From a practical point of view I guess that you will be 'aged-out' of an Officer application by the time the Commonwealth ball begins rolling again in 2021?

From an objective aspect some parts of your dilemma appear quite straightforward. The investment career path will still be open to you ten years hence. But for you, by 2031 the Royal Marines path will be firmly closed.

When Samuel Johnson wrote “Every man thinks meanly of himself for not having been a soldier, or not having been at sea” he made no mention of investment executives. :)

An Other Ranks career in the Royal Marines will equip you with a raft of portable skills and confidence which are transferable to other fields.

Age twenty-four might seem 'old' but I know someone who started his medical career at age thirty. He didn't waste twelve years; he invested them in acquiring thinking and judgment skills which make him successful in his current medical specialisation.
 

Starbucks

Member
Joined
Oct 11, 2020
Posts
12
Reaction score
5
Thank you @SCOTTY6 and @Chelonian I appreciate your feedback.

@SCOTTY6 , what you are saying makes a lot of sense. RM is definitely decision number 1 at the moment. In the end, I'd like to know I did all the research and used the available resources such as your advice on here to come to a conclusion. And if I'm there on day 1, it will without a doubt be with peace in my mind and fire in my heart to finish what I started.

@Chelonian Your assumption is correct. I have no family or relationship obligations at the moment which provides some freedom to take some risks and work overseas.

When Samuel Johnson wrote “Every man thinks meanly of himself for not having been a soldier, or not having been at sea” he made no mention of investment executives. :)
I like this quote, I've seen a lot of people commenting on military youtube videos how they filled in all the papers but in the end chose not to go and how they regret it now that they're too old. At the end of the day, regret is a hard thing to live with.

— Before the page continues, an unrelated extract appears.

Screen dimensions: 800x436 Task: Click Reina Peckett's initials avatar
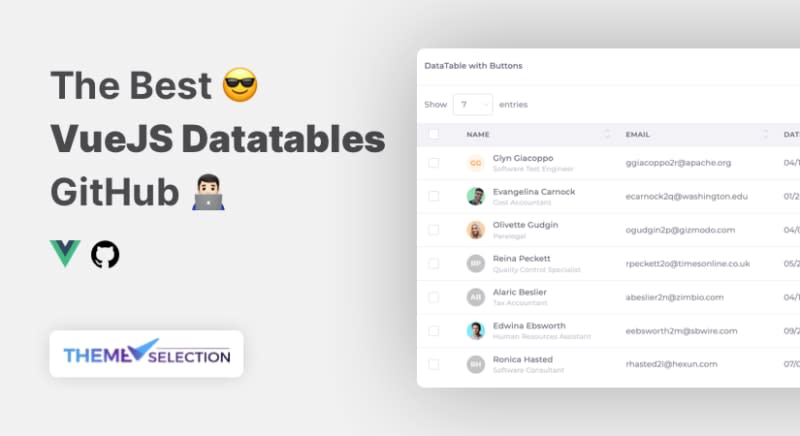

I like what you said about improving skills and resilience on a level other people won't have experienced. Then enter the corporate world and settle down after a decade or so of loving life and being part of the most badass brotherhood on the planet.

Do you have any information on choosing what to specialise in after training or is it General Duties for 2 years and then choosing a specialism? What are the chances of getting pinged into something that is at the bottom of your list or do they usually give you 1 of your top 3 choices?
 

Claddagh

Valuable Contributor
Joined
Jun 18, 2019
Posts
159
Reaction score
245
Perhaps you need to take a step back and re evaluate what you want and why.

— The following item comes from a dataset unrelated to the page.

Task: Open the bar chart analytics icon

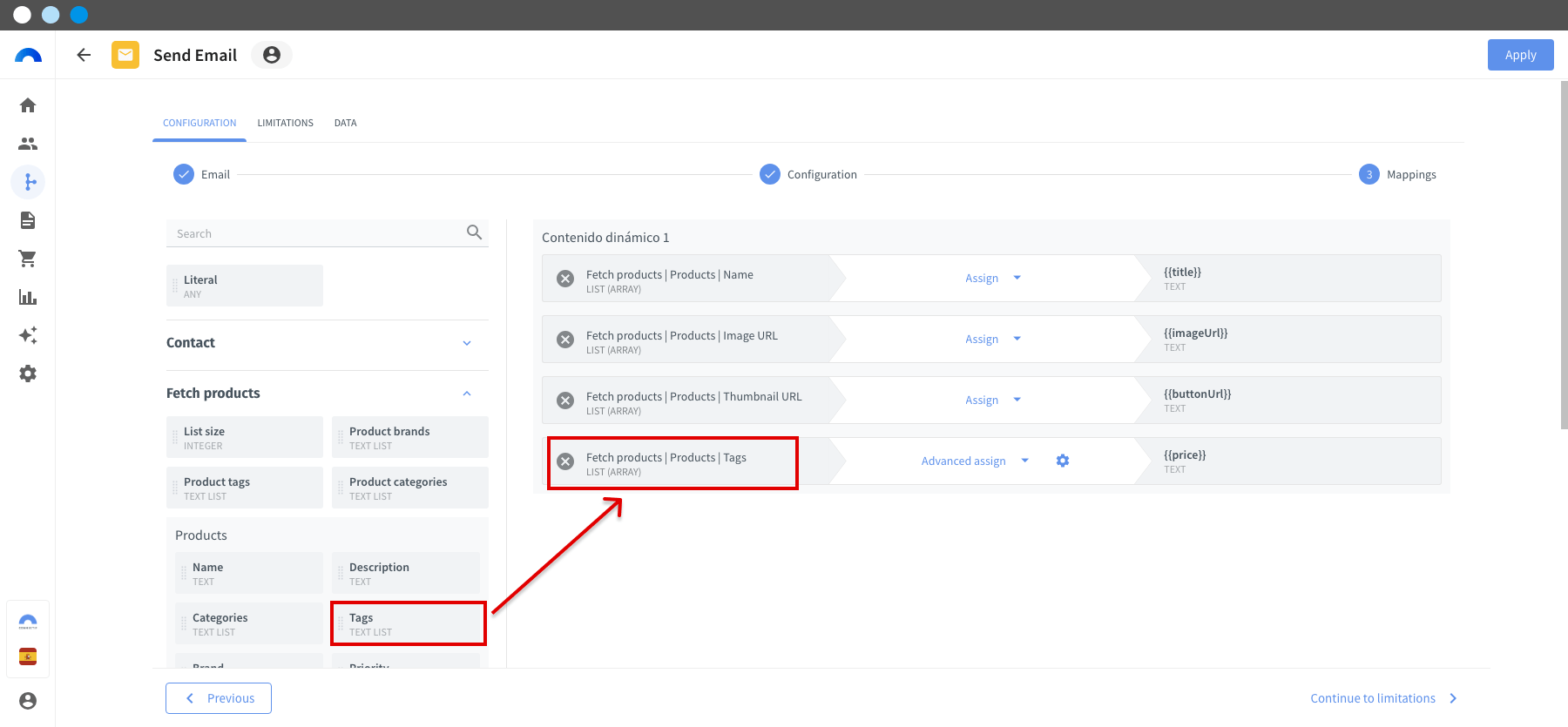Action: point(28,297)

As a Graduate in SA, you will be lucky to get a job appointment where you can cover your study loan repayments. CFA is great if you have an opportunity to use it. ZAR to GBP is 21.30 this evening-you do the maths. I have been in the FSI here in SA for probably longer than you have been alive. The current situation is that we are placing level 1 and 2's in positions that matriculants are more than capable of doing. Some of the lucky ones get involved with the offshore companies, Mauritius etc, or manage to get into the International companies and may get lucky getting off shore that way. You have to seriously shine to make that CFA work for you.

Truth be told, our economy is shrinking and taking off any possible rose tints...it isn't going to get any better in the foreseeable future.

Not to try and pee on your parade, just being realistic-you are young! You say you don't have a family as yet, then GO FOR IT! To quote a venerable member on this forum... THE WORLD IS YOUR LOBSTER!

Don't overthink it-JFDI
 

Starbucks

Member
Joined
Oct 11, 2020
Posts
12
Reaction score
5
Thank you for your no bs honest response @Claddagh I certainly understand what you mean. Getting a job these days in SA is no easy feat, and after covid-19 with businesses cutting costs it isn't going to get any easier for anyone entering the labour force. I had to do some serious linkedin networking and travelling to get to my interviews and have a chance. But emigration has always been likely for me and spending some time as a RM, having a secure (no possibility of retrenchment) income, plus getting UK citizenship after a few years is an attractive combination. I think you are right to not overthink it and JFDI.